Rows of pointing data
┌──

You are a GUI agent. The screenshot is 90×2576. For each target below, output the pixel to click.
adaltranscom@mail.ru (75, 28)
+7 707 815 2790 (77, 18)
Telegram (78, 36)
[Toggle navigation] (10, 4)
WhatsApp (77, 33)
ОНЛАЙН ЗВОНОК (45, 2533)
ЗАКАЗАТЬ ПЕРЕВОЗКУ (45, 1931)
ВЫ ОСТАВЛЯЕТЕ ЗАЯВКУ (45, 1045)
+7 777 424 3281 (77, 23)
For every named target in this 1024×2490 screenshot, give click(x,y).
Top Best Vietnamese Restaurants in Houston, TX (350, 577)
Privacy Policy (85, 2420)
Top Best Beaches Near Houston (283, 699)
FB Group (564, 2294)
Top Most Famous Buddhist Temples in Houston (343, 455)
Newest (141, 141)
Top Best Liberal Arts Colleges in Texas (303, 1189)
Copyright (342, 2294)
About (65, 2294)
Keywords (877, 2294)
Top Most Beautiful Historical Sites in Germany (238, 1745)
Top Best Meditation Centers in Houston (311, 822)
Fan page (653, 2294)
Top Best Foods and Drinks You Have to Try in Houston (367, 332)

└──

> GIVEN PROBLEM:
Render the data starting at the line containing "Top Best Liberal" and ending at the end of the data as a two-column CSV with the columns text and point. Give one row per entry, each value in a single quoted field with line breaks turned into spaces.

> OUTPUT:
text,point
"Top Best Liberal Arts Colleges in Texas","(303, 1189)"
"Copyright","(342, 2294)"
"About","(65, 2294)"
"Keywords","(877, 2294)"
"Top Most Beautiful Historical Sites in Germany","(238, 1745)"
"Top Best Meditation Centers in Houston","(311, 822)"
"Fan page","(653, 2294)"
"Top Best Foods and Drinks You Have to Try in Houston","(367, 332)"